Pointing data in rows
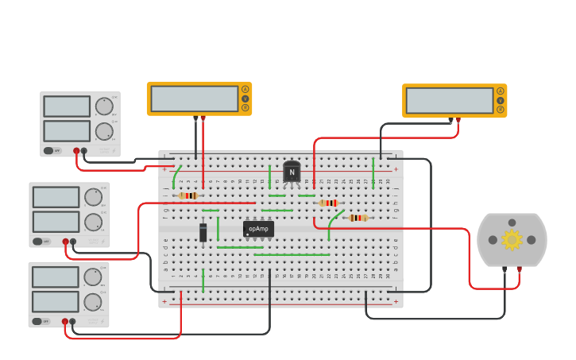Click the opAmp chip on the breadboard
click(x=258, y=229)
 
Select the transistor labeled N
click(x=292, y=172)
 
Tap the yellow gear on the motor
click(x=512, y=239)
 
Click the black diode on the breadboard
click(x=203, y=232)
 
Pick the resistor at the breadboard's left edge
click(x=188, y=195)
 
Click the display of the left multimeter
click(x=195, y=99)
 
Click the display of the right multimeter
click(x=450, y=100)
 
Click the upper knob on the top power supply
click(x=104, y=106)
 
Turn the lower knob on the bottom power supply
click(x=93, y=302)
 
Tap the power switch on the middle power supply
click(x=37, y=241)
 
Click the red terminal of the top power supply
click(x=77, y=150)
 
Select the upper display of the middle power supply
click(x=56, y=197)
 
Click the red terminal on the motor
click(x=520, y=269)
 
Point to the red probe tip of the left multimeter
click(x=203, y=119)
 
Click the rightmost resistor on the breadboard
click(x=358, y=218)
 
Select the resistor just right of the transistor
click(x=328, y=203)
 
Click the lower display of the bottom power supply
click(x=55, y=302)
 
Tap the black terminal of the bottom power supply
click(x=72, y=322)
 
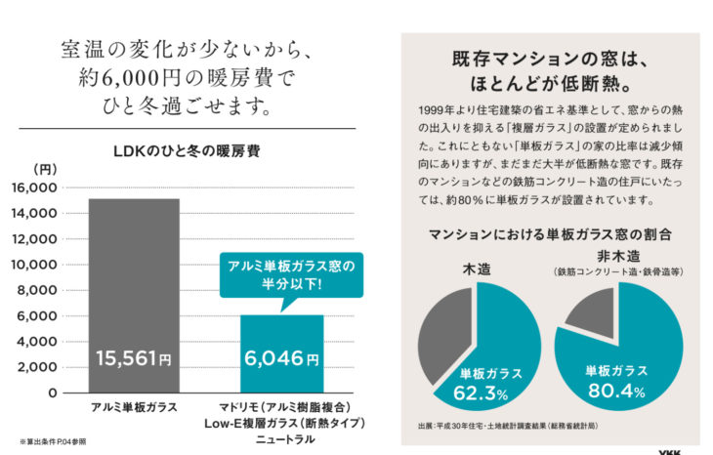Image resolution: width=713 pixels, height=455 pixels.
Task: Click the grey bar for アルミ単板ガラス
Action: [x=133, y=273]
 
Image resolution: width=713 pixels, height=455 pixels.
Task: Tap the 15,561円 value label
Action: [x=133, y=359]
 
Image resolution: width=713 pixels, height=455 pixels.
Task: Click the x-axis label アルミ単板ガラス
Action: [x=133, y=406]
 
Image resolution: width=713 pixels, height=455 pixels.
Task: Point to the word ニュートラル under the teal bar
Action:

**WHAT TO WORK ON**
Collect every line of the data above that contains the string "Task". Treat uppercase and lowercase as different.

**OUTPUT OF THE EXERCISE**
Task: Click the grey bar for アルミ単板ガラス
Task: Tap the 15,561円 value label
Task: Click the x-axis label アルミ単板ガラス
Task: Point to the word ニュートラル under the teal bar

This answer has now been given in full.